» **SELECTED EXTRACT**

::::

Breyer gave more examples of hypothetical horribles where buyers
might get screwed after buying imported products that contain
copyrighted material. His list included “libraries with three
hundred million books bought from foreign publishers that they
might sell, resell or use” and “museums that buy Picassos.” Olson
replied, “When we talk about all the horribles that might apply in
cases other than this—museums, used Toyotas, books and luggage, and
that sort of thing—we’re not talking about this case.”
On the other side, E. Joshua
Rosenkranz, the attorney for Kirtsaeng, posed the idea of how
this could impact manufacturing jobs. Rosenkranz tried to explain
that a ruling for Wiley & Sons would entice publishers and
copyright holders to keep manufacturing overseas, so they could
control resale rights at a global scale.
“A U.S. manufacturer who wants to sell into the U.S. market has
this incentive to go and send jobs overseas. It’s an irresistible
incentive if the law is — if this Court says the law is.” Justice
Ruth Bader Ginsburg questioned Rosenkranz if this has in fact ever
happened. Rosenkranz swears by it, but came up short on providing a
case.

::::

» **PROBLEMS**
• 1. In the excerpt on the copyright arguments, who was the attorney for Kirtsaeng?
• 2. Rewrite the excerpt on the copyright arguments from "Breyer gave more" up to and including "a global scale.", swapping "Picassos" for "Monets".
• 3. Carry the excerpt on the copyright arguments forward past its final sentence.
The lines after this point are separate material, unconnected to the excerpt on the copyright arguments.

» **AVAILABLE DATA**

::::

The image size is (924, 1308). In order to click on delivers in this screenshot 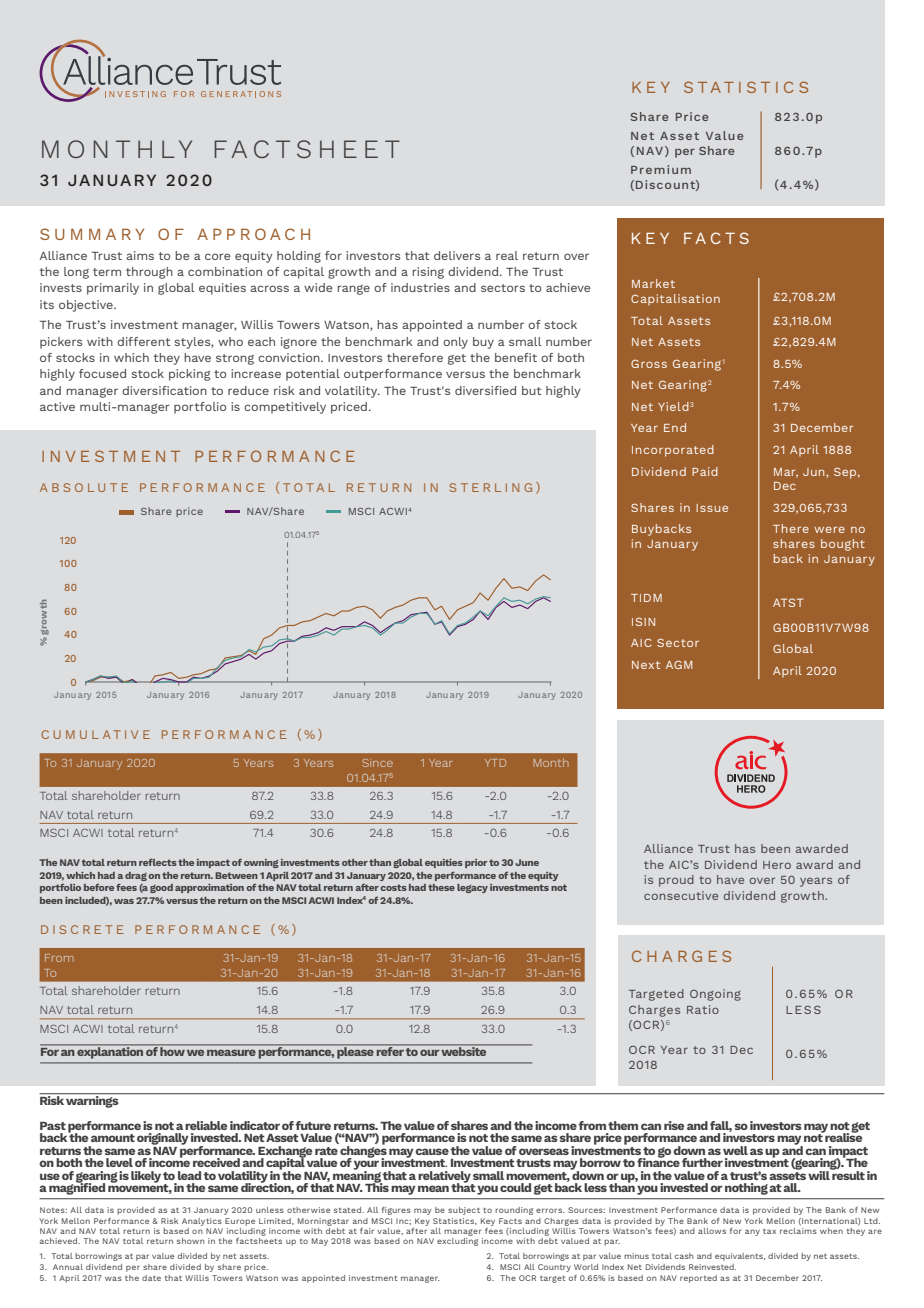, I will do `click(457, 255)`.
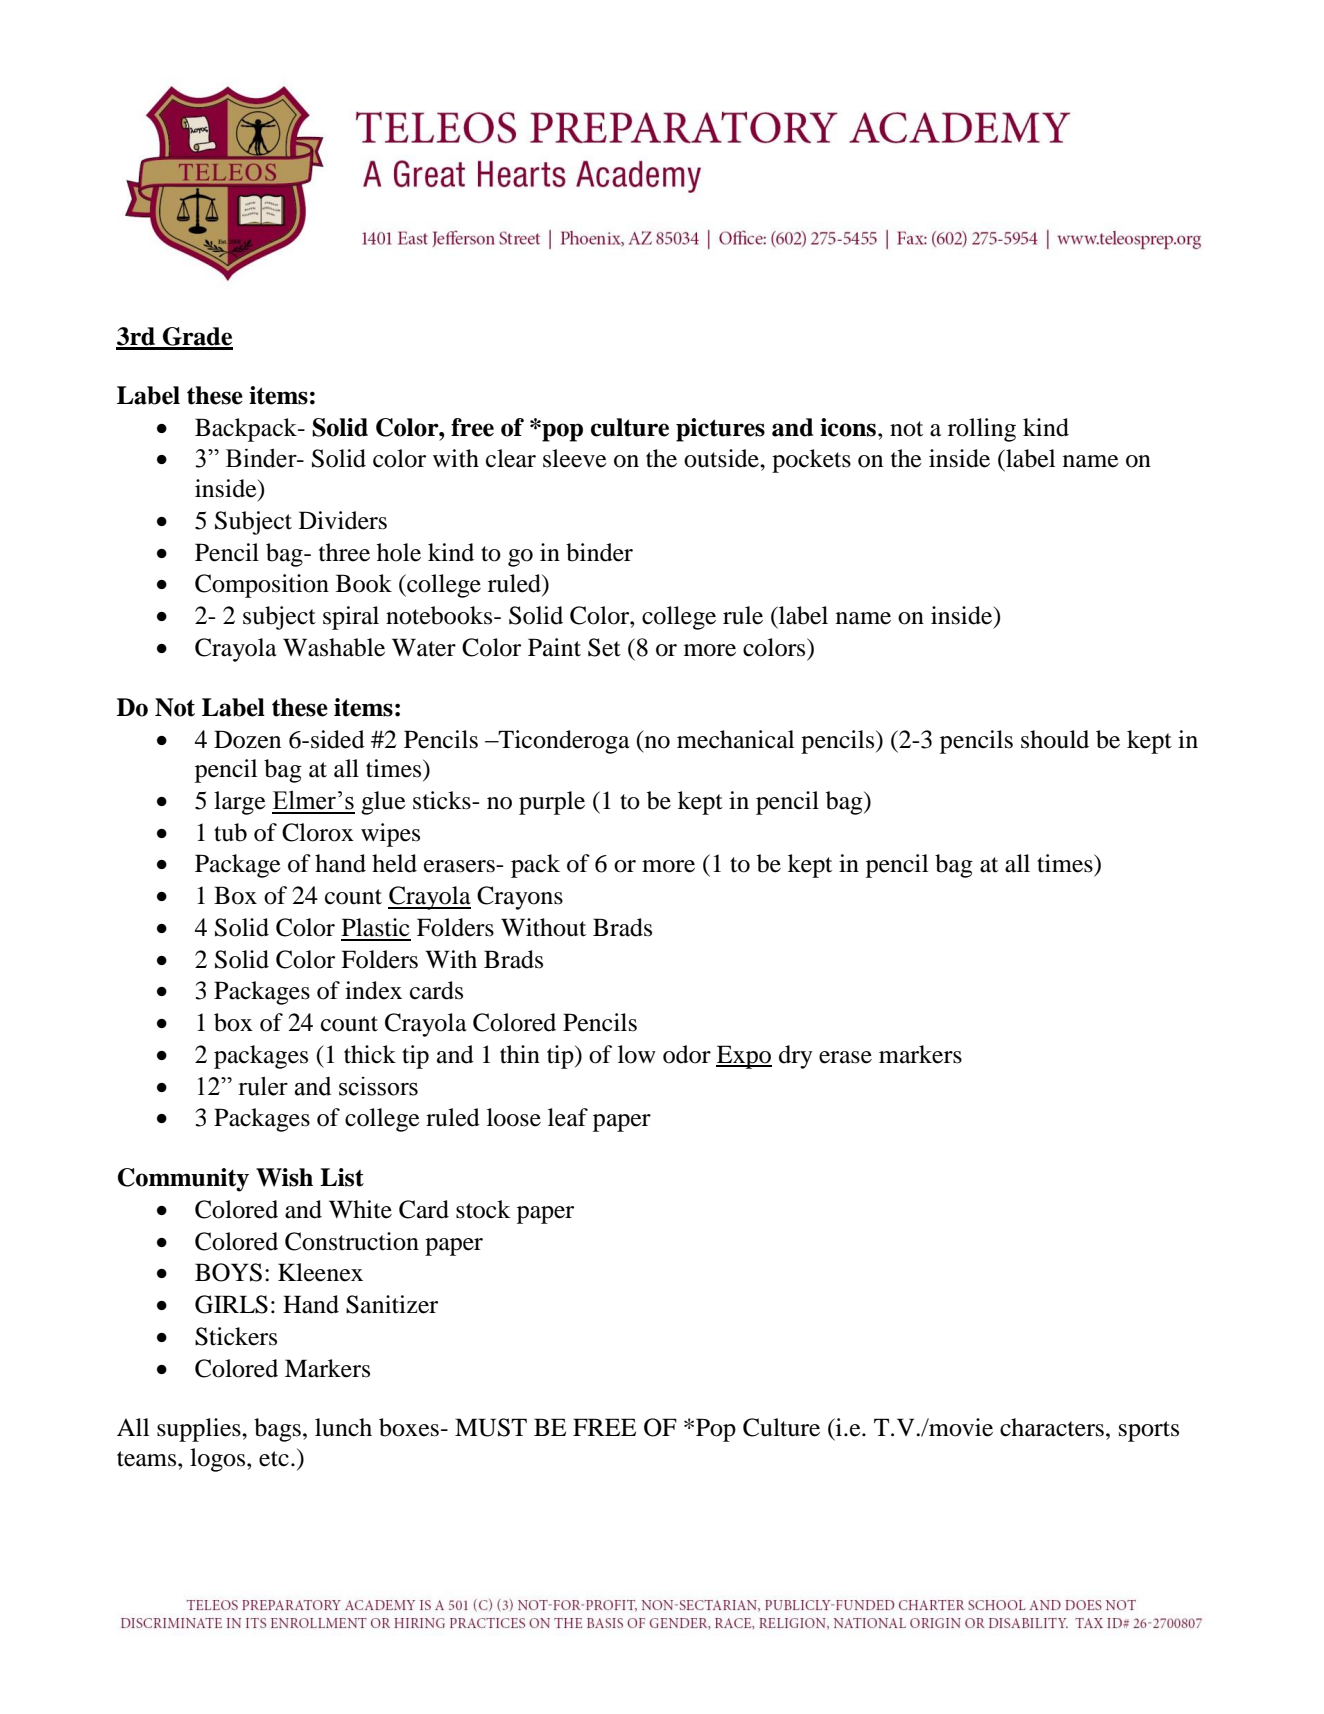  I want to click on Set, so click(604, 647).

::::

» **OUTPUTS IN ORDER**
• 1. E. Joshua Rosenkranz was the attorney for Kirtsaeng.

• 2.
Breyer gave more examples of hypothetical horribles where buyers
might get screwed after buying imported products that contain
copyrighted material. His list included “libraries with three
hundred million books bought from foreign publishers that they
might sell, resell or use” and “museums that buy Monets.” Olson
replied, “When we talk about all the horribles that might apply in
cases other than this—museums, used Toyotas, books and luggage, and
that sort of thing—we’re not talking about this case.”
On the other side, E. Joshua
Rosenkranz, the attorney for Kirtsaeng, posed the idea of how
this could impact manufacturing jobs. Rosenkranz tried to explain
that a ruling for Wiley & Sons would entice publishers and
copyright holders to keep manufacturing overseas, so they could
control resale rights at a global scale.

• 3.
After all is said and done with the hearing, this case has gone
beyond the walls of the Court of Last Resort. The case has
attracted internet big shots like eBay and Overstock as well as
other stakeholders in second-hand stuff such as The American
Library Association and Goodwill Industries. Together, along with
many other businesses, associations and organizations, they have
created a coalition called the ;Owners’ Right Initiative
(ORI).
If the Court sides with Kirtsaeng, copyright holders could have
a mess on their hands—trying to get ahold of royalties, not only
for publishing companies, but for authors, artists, and content
creators. A snowball effect could occur. If the creators of content
aren’t receiving any royalties due to re-importation, then they
might not be as keen to put out so many versions. But then they may
increase prices to compensate for that lost revenue
stream. ; ;
The resellers could see some major damage too—from cultural
exchange to online businesses. Damn near everyone has resold
something in their lives, at a garage sale or on Craigslist. A
victory for Wiley could mean a bigger snowball could roll down the
hill, running right over eCommerce, small businesses, libraries,
museums, and the lady down the street who is trying to sell foreign
knick-knacks.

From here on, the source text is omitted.